General Information
Details
My central research focus is on building interpretable, efficient, and performant statistical and computational machine learning algorithms to uncover, understand, and utilize the regular yet random latent phenomena underlying human-produced cultural artifacts including but not limited to natural language, architecture, philosophy, and knowledge. To conduct this interdisciplinary mode of inquiry and I have adopted a two-pronged approach that explores two distinct yet mutually beneficial research thrusts:
A) research on fundamental technical aspects of probabilistic generative models and their properties, and
B) developing scalable statistical methods for interpretable models for history and the humanities research.
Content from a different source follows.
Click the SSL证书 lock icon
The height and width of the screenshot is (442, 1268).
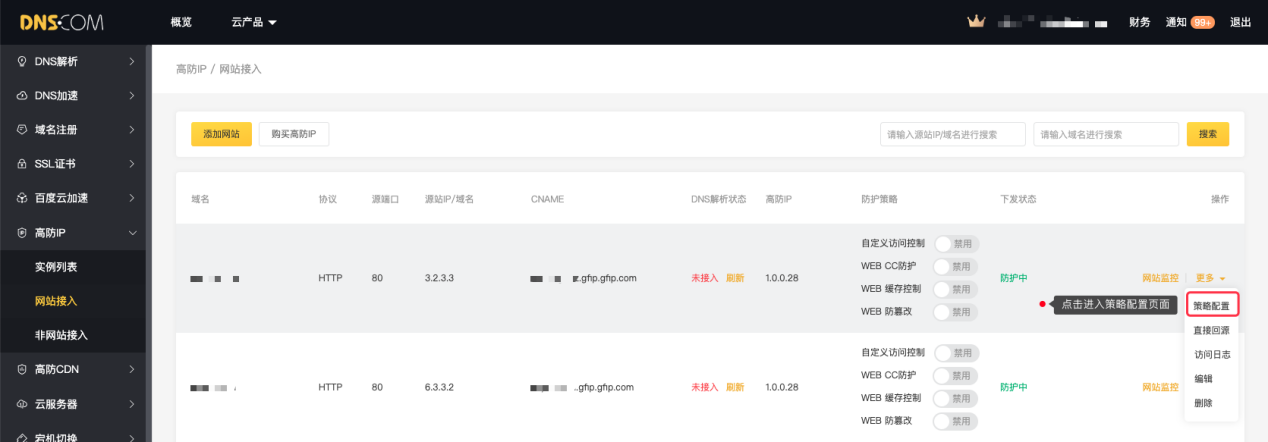[22, 164]
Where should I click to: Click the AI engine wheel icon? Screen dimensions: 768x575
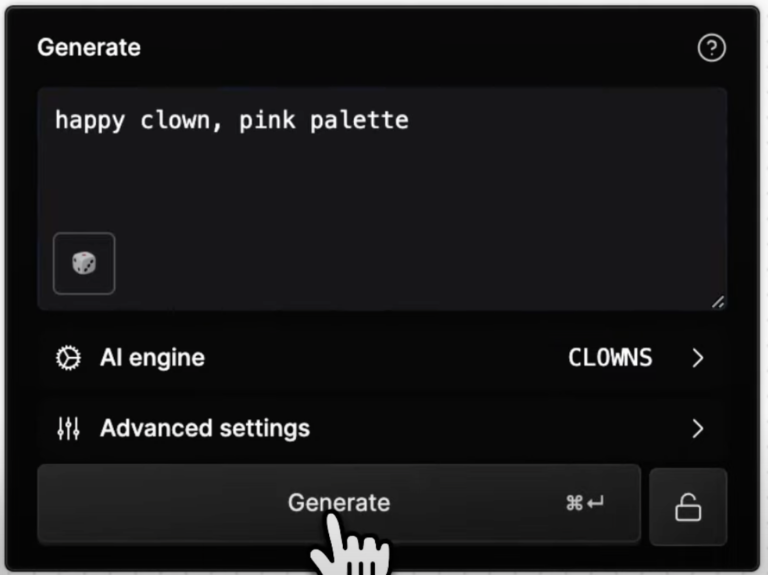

The first thrust’s focus on machine learning (ML) fundamentals directly feeds into better algorithms for insightful analysis of human artifacts. Conversely, the focus of the second thrust presents novel and meaningful challenges for building explainable and trustworthy machine learning approaches.
I strongly believe that the biggest factor behind effective learning is the individual’s intrinsic motivation and joy of discovery. Therefore, I aim to create a learning environment such that my teaching goes beyond the classroom and excites the students about the subject. I aim to make the classroom experience rewarding by focusing on interactive discussion, doing extensive whiteboard work, and providing illuminating examples that build intuition behind complex topics.
Regarding research advising, I take special joy in discussing research with students and helping them become successful scientific collaborators. For graduate students, I focus on developing their skill to ask critical and impactful questions related to their topic of interest. With undergraduate students, I tend to be more task-oriented and detailed as they develop comfort handling the uncertainty associated with research.
I instruct and develop undergraduate and graduate NLP courses, a new course "ML for History and Humanities", and a VIP.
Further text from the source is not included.